Skip to content

GazeGraphResource/GazeGraph

Repository files navigation

DesktopActivity Eye Tracking Dataset

This repository contains the introduction to the DesktopActivity Eye Tracking dataset collected for the ACM SenSys 2020 paper: "GazeGraph: Graph-based Few-Shot Cognitive Context Sensing from Human Visual Behavior" by Guohao Lan, Bailey Heit, Tim Scargill, and Maria Gorlatova.

For questions on this repository or the related paper, please contact Guohao Lan via g.lan [AT] tudelft. [DOT] nl

Outline:

1. Dataset Information

1.1 Data collection setup

The dataset is collected from eight subjects (four female and four male, aged between 24 and 35; all subjects are fluent in English, with Spanish (1), English (2), and Chinese (5) as their first language) using the Pupil Core eye tracker.

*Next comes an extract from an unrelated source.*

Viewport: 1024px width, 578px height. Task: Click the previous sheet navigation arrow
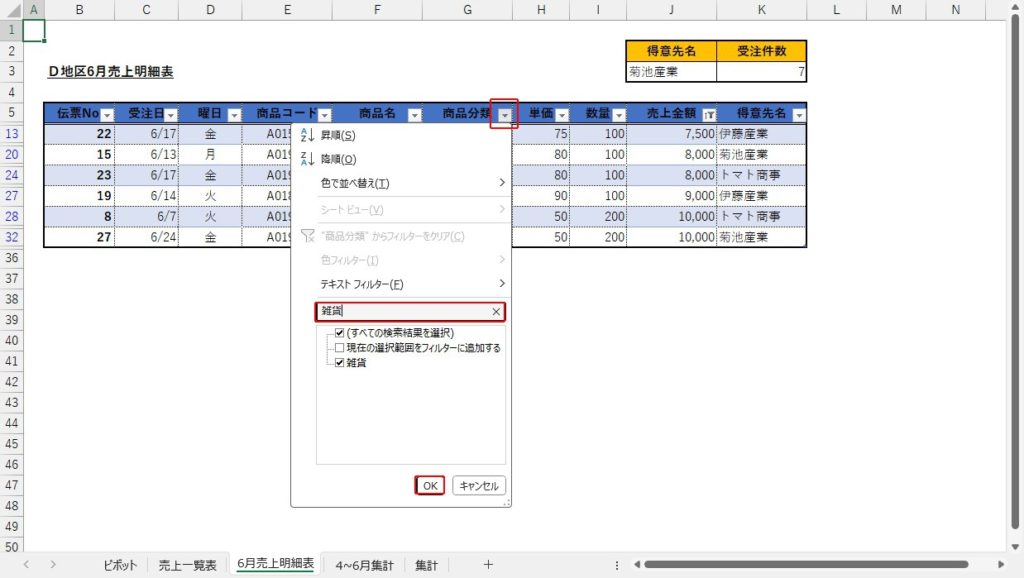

During data collection, the subjects wear the eye tracker and sit in front of the computer screen (a 34-inch display) at a distance of approximately 50cm. We conduct the manufacturer's default on-screen five-points calibration for each of the subjects. Note that we have done only one calibration per subject, and the subjects can move their heads and upper bodies freely during the experiment.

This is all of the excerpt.